Rhizodeposition is classified into water-soluble exudates (e.g. sugars, amino acids, organic acids), secretions (polymeric carbohydrates, enzymes), plant mucilages (more complex organic compounds originated in root cells or from bacterial degradation), mucigel (a gelatinous layer composed of mucilages and soil particles intermixed), and lysates (e.g. content of sloughed-off cells, cell walls, whole roots) (Brady, 1990). The soluble and colloidal rhizodeposits can be rapidly decomposed as a nutrient source by soil microorganisms, bound by the soil particles, or react with the soil organic matter (SOM). Furthermore, roots release different compounds which interact with the soil matrix or are biologically active and affect the soil microorganisms (De Vries et al., 1999).
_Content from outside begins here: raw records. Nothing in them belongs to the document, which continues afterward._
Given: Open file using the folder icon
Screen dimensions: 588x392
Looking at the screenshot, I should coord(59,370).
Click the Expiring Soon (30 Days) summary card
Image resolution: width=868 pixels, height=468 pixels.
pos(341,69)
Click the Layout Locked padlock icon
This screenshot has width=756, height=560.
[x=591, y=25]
The chemical composition of root-derived compounds was examined by different researchers using high performance liquid chromatography (HPLC) (Merbach et al., 1999, Gransee and Wittenmayer, 2000, Hütsch et al., 2002). Three main classes of compounds were quantified: carbohydrates, carboxylic and amino acids. However, rhizodeposits can include further groups of compounds, not detectable by HPLC, which are likely to interact with the soil ecosystem. Fan et al. (2001) offered a combination of multinuclear and 2D nuclear magnetic resonance with gas chromatography/mass spectrometry (GC-MS) to examine the role of exudate metal ion ligands in the acquisition of Cd and transition metals by barley. A new approach to isolate the root exudates and their products of interaction with soil was proposed by Kuzyakov and Siniakina (2001). They have also reported about higher intensity of root exudation during the day-time in perennial ryegrass (Lolium perenne L.). However, the composition of rhizodeposits has not been studied. Thus, the molecular composition of bulk rhizodeposits and products of their interaction with the soil are still unknown. Furthermore, it is not clear if the higher intensity of root exudation and respiration during the day-time (Kuzyakov and Siniakina, 2001) has any influence on the chemical composition of rhizodeposits.

Pyrolysis-field ionization mass spectrometry (Py-FIMS) was successfully applied for the analysis of SOM (Schulten and Leinweber, 1999) and SOM fractions such as dissolved organic matter (DOM) (Schulten et al., 2002). In addition to the compound classes, identifiable by HPLC, such important groups as lipids, loosely attached to humic substances, or free fatty acids, peptides, N-containing aromatic or heterocyclic compounds, phenols and lignin monomers, sterols, etc. can be detected by Py-FIMS (Schulten et al., 1998). Recently, Py-FIMS was used for the analysis of root exudates from maize plants (Kuzyakov et al., 2003). Spectra evaluation with principal component analysis indicated differences between exudates leached from pure quartz sand and non-sterile sandy loam, and collected for the day and night period.

The objectives of the present study were (1) to reproduce the initial findings of Kuzyakov et al. (2003) with a sandy soil; (2) to investigate the chemical composition of leached rhizodeposits in comparison to leachates from non-cropped soil; and (3) to investigate differences in the chemical composition between day- and night-rhizodeposits by Py-FIMS of leached samples and pure reference substances.